In itself, a fixed proportion of enrolments would provide an easier-to-explain and more transparent international student capping formula than Labor’s 2024 proposal.

But the denominator of total enrolments moves constantly as students enrol and finish or drop out during the year.

From a policy implementation perspective, the government is either unable or unwilling to provide up-to-date enrolment figures that include domestic students. TCSI was supposed to fix this problem but instead it seems to have made things worse.

Perhaps the base number could be domestic students in the year preceding the regulated year, but even that figure cannot be produced with 100% accuracy on timelines that match the recruitment period for international students.

Non-public university providers

The 25% limit would not apply to private higher education and vocational education providers. It would not make sense for some of them, since international students are their main market.

The Coalition’s media release say there would be a total cap of 125,000 for these providers. That’s about 7,000 less than under Labor.

From the questions and statements of Coalition senators during the various inquiries into Labor’s bill there would be a more nuanced examination of provider circumstances.

Regardless of who is in power I expect a cleaning out of the more dubious vocational education providers.

With weak demand for vocational education visas it should also be the case that some providers have within-cap places they cannot use. These can be redistributed to providers that have demand exceeding their cap (or a cap-and-trade system could be established).

Definition of commencing enrolments

I presume that offshore students are excluded from both the international student and the total commencing enrolment counts. That is not expressly stated in the Coalition media release, but offshore students are irrelevant to migration and domestic student experience concerns.

A trickier issue is the count of commencing students. Labor’s ministerial direction 111 only applies to offshore applicants, but to achieve the policy goals onshore applicants also need to be counted. That would raise further issues about whether to count the backlog of unprocessed onshore visa applications and the visa refusal appeals waiting to be heard by the Administrative Review Tribunal.

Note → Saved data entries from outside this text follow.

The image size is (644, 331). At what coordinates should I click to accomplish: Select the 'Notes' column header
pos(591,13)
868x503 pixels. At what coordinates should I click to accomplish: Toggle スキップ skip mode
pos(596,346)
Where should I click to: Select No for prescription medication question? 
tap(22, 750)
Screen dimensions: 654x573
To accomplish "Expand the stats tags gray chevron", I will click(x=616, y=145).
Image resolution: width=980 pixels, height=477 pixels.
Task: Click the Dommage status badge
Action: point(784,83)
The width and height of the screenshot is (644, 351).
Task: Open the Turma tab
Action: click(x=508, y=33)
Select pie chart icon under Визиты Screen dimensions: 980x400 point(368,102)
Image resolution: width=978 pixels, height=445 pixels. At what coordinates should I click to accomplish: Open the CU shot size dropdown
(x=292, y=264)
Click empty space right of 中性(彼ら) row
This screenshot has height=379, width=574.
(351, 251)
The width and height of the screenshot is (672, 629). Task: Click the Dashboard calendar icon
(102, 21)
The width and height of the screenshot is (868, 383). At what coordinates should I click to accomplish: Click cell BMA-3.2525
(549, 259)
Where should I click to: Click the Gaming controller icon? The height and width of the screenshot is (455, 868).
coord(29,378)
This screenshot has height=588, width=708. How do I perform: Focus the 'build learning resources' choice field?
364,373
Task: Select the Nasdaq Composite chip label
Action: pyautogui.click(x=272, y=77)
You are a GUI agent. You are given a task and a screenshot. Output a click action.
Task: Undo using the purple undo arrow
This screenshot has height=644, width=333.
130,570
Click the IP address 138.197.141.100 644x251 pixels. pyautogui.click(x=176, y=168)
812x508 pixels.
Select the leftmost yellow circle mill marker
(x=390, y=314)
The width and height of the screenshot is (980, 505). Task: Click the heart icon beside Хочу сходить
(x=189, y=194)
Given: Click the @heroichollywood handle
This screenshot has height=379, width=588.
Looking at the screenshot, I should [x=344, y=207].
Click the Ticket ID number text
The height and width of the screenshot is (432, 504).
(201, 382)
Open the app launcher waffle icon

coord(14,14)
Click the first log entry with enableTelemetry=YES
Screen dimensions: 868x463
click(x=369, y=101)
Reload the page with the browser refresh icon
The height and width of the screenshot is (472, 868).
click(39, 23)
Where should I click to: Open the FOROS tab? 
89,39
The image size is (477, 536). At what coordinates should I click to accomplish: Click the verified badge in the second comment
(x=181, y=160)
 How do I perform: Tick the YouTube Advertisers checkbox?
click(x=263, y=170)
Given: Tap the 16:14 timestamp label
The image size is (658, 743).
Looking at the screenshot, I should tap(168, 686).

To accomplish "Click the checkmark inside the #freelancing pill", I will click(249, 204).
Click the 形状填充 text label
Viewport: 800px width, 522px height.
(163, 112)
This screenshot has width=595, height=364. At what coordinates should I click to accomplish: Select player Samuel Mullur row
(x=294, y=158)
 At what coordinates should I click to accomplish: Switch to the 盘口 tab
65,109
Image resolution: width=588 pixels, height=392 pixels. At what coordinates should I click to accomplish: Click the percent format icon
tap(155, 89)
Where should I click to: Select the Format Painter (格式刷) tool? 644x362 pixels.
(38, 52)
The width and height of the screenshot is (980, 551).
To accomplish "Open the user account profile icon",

Labor has exceptions to its capping policy. Two of these, schools and standalone ELICOS courses, are also impliedly excluded from capping by the Coalition’s media release, which mentions only vocational and higher education providers.

Other Labor exceptions – students from the Pacific and Timor-Leste, research students, students with government scholarships, students enrolled in some transnational education programs, and non-award students – are not mentioned in the Coalition policy. Some recent estimates put these at 8% of higher education students and 4% of vocational students.

Labor’s policy is also to count students new to the education provider rather than new to the course. If the Coalition counted new to the course that would be more restrictive.

Synching domestic and international enrolment cycles

A couple of times this century universities have benefited from domestic and international markets working on different drivers.

An early 2010s decline in international students was offset by the demand driven domestic student boom.

More recently a bad year for domestic enrolments in 2023 was offset by a booming international student market.

If international students were capped at a fixed proportion of total enrolments fewer domestic students would also mean fewer international students.

Regulatory mechanisms – funding agreements

On Sunday a journalist asked Peter Dutton if universities would evade the cap by enrolling more domestic students. Dutton replied that:

“Firstly, we have looked very closely at the way in which the agreements work between the government and the universities. We can put requirements in because the Commonwealth obviously is the funder of the universities. So, we will meet our policy objectives through those arrangements.” 

Presumably this is a reference to the Commonwealth Grant Scheme funding agreements. At least in broad terms, by limiting CGS payments, the funding agreements can constrain domestic Commonwealth-supported student numbers with minimal legal controversy.

But can the funding agreements be used to limit international student numbers as well? Regular readers may recall my past objections to using the funding agreements to either undermine the intent of the legislation or to achieve policy goals that should be dealt with elsewhere, such as the regulation of early offers. But section 30-25(2) of the Higher Education Support Act 2003, which authorises additional conditions that can be added to funding agreements other than those expressly mentioned, is potentially a basis for regulating international student numbers.

So far the universities have always just accepted any funding agreement condition. If they don’t sign they don’t get their CGS money. But a cap on international student numbers might be big enough for them to at last take the Commonwealth to court, to see if section 30-25(2) is a ‘the government can do whatever it wants’ clause or whether it should be read more narrowly, as restricted to matters closely related to the use of Commonwealth supported places.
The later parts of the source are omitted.